In Belgium, 55 judges and prosecutors are learning about life behind bars first hand.

Test run for new prison: 55 lawyers are voluntarily imprisoned in Belgium

In Belgium, 55 judges and prosecutors are learning about life behind bars first hand. Before the opening of a new prison, they will be incarcerated there under realistic conditions. But there is one major difference to the future prisoners.

In Belgium, 55 judges and prosecutors volunteered to be imprisoned in order to experience the prison conditions first-hand. They are to be treated there like prisoners until Sunday afternoon, according to the Belgian Minister of Justice, Vincent Van Quickenborne. The detention should be made as realistic as possible, it said in a statement.
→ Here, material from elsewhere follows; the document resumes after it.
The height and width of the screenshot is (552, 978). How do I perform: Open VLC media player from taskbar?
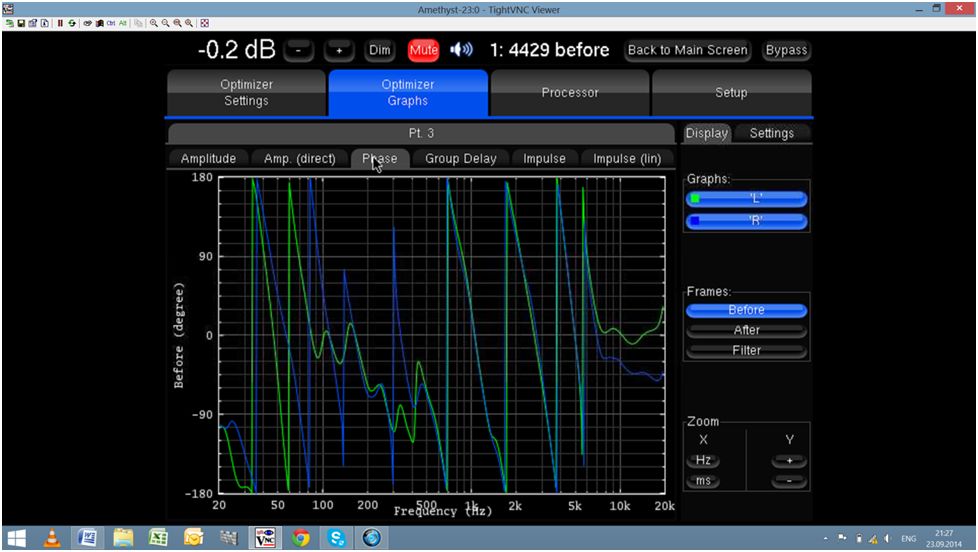pos(53,538)
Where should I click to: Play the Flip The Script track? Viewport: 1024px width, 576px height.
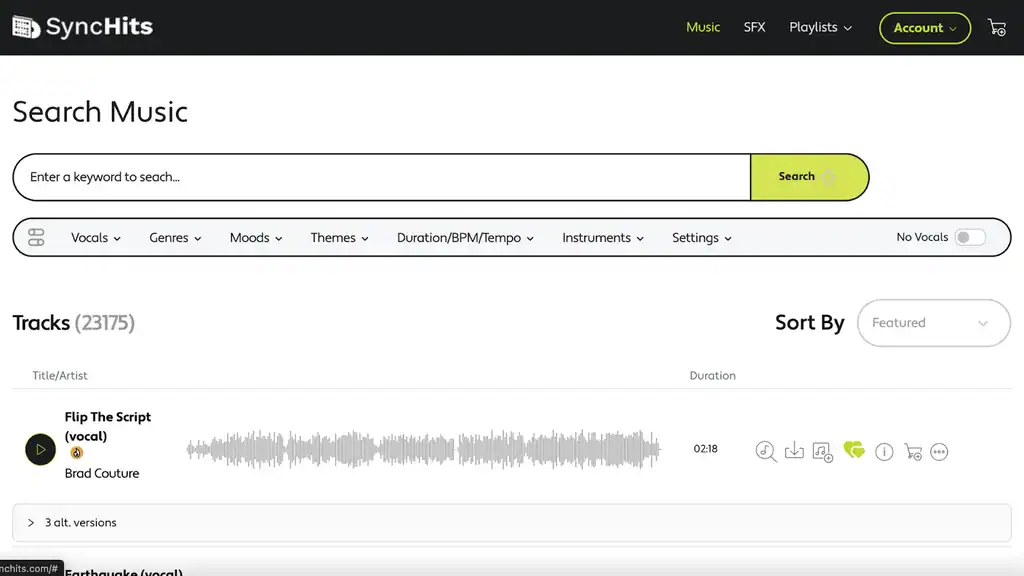pos(40,449)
"Of course the judges and prosecutors know how prison works," said Van Quickenborne. However, experiencing this for yourself can help law enforcement officials to impose well-founded sentences.

The experiment is taking place in the town of Haren in the Brussels region, where a new prison for almost 1,200 prisoners is due to open at the end of September. According to Van Quickenborne, the campaign gives prison staff an opportunity to prepare for work at the facility.

The judges and prosecutors volunteered for the experiment, according to the statement. They must obey the prison staff's instructions and are not allowed to use their cell phones. Family visits, on the other hand, may be received as with real prisoners.

The 55 volunteers also have to do kitchen and laundry chores during their stay. The lights go out at 10 p.m., the Ministry of Justice said. Unlike real inmates, however, the volunteers can stop the experiment at any time - for example, if they "have trouble coping with being in prison."